Within decades, three quarters of Americans were paying income tax.

With a new central bank and tax power in place, Washington then raced to join World War I (despite being an ocean away), and borrowed on an unimaginable scale to do it.

Frankly it all looked pretty bleak.

And yet, while all the bad news and turmoil was ongoing, America was simultaneously producing miracles.

Henry Ford put the country on wheels with the Model T and the moving assembly line. Motion pictures went from novelty to industry. Radio turned from a tinkerer’s hobby into a machine that could broadcast to every home in the nation.

These were American breakthroughs that rewired the entire global economy and powered better times ahead.

Seventy-five years later, America’s 200th birthday looked little better. In 1976, the economy was mired in stagflation that “experts” had previously sworn was impossible.

Oil shocks had humiliated the country at the gas pump. American dominance looked spent in the wreckage of Vietnam, and the nation had watched President Richard Nixon resign in disgrace.

Terrorism was back. Plane hijackings were somewhat commonplace. Crime rampaged across the cities.

And yet what followed was the personal computer, the Internet, the longest peacetime expansion in the country’s history, and a comeback almost nobody standing in a gas line in 1976 would have believed.

Which brings us to the 250th birthday, today.

Political violence is back in American life. Immigration is once again a major issue. Fraud and corruption are rampant (and hardly anyone pays the price). And Washington’s finances are in worse shape than at any point in the country’s history, with the national debt larger than the entire economy.

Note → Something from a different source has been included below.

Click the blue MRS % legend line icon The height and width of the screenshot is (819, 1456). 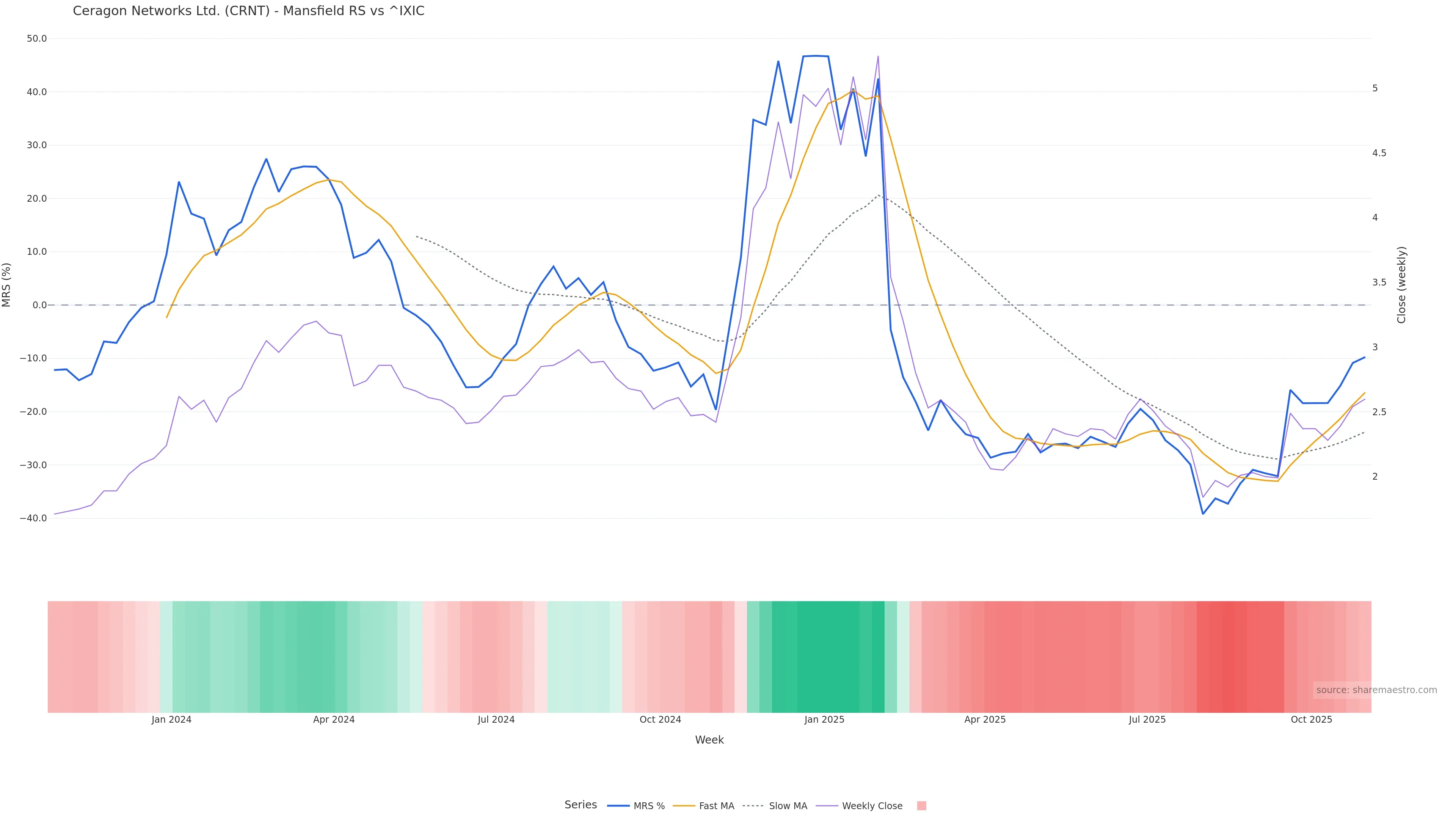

Yet at the same time, American companies are building artificial intelligence, next-generation nuclear power, robotics, and biotech breakthroughs that could rewire the global economy even more than the assembly line and the Internet did. Chaos and invention have always lived side by side in the US, and they still do.

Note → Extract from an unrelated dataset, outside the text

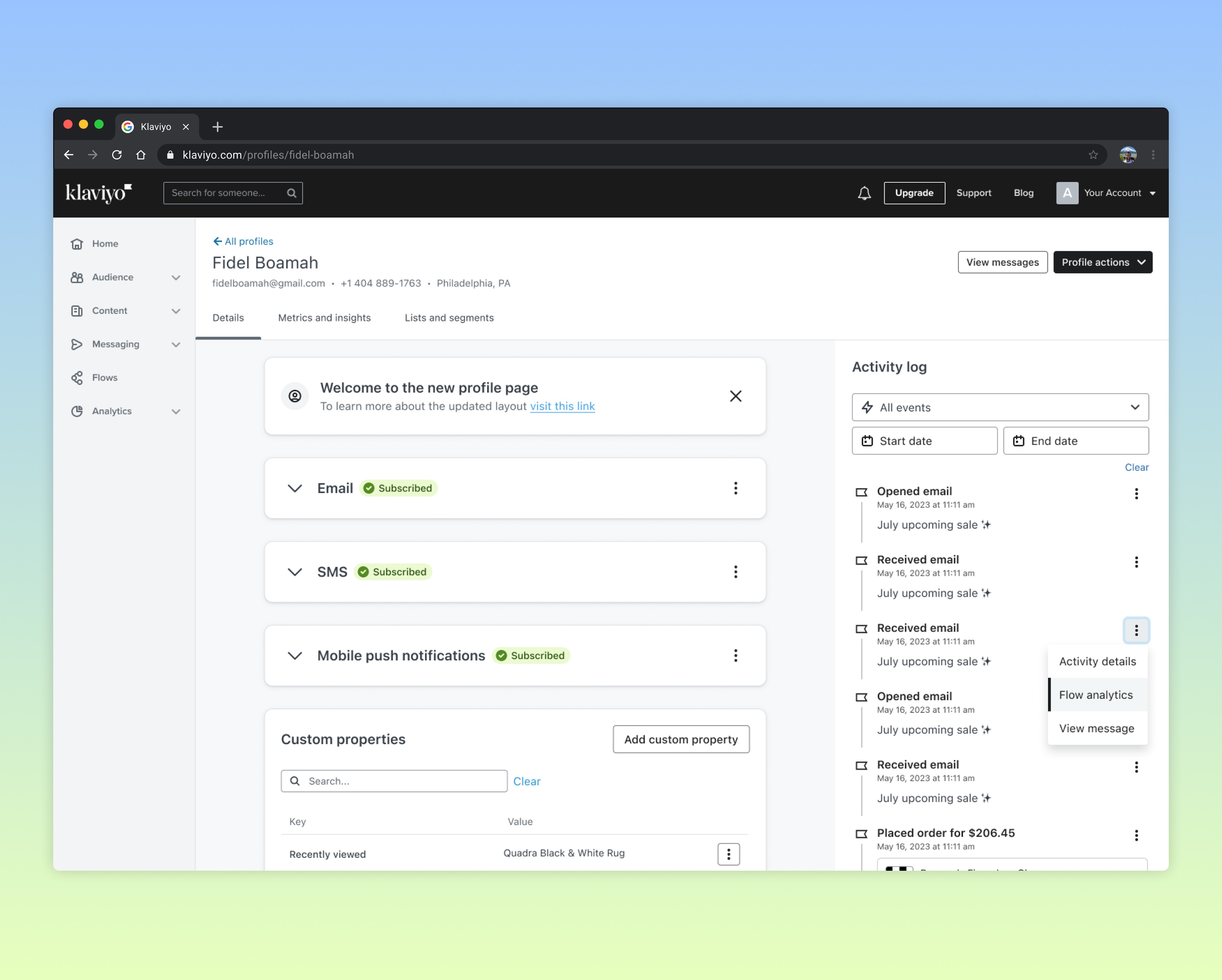Bookmark page with star icon
This screenshot has width=1222, height=980.
coord(1093,155)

America was born out of revolution, and it has endured a civil war, two world wars, a depression, a decade of stagflation, and repeated financial panics.

Every one of those episodes brought years of real pain, but every time, the country that looked terminally ill came back stronger than ever.

There is an old saying in politics (usually credited to Winston Churchill, though apparently first quipped by an Israeli diplomat): Americans will always do the right thing… after exhausting all the alternatives.

Apocryphal or not, that is the pattern: the right thing comes eventually, but the pain comes first.

America is not just a country; it is an idea, and it may be the most extraordinary idea human beings have ever assembled. It stands on the shoulders of giants— Greek thought, Roman law, Judeo-Christian values, and free-market capitalism, fused with a conviction about individual liberty balanced by personal responsibility.

Betting against that idea has been the worst trade of the past 250 years.

To be clear, having a Plan B is not a bet against America either. The concept is not to hide in a bunker with canned food and guns because the end is near.

The point of a Plan B is to be honest about the road between here and the recovery: more inflation, higher taxes, and a stretch of instability, and to make sure you have the options available to come at it from a position of strength.

At 250 years, I truly believe the best days are still ahead. But there will be some rough ones in between.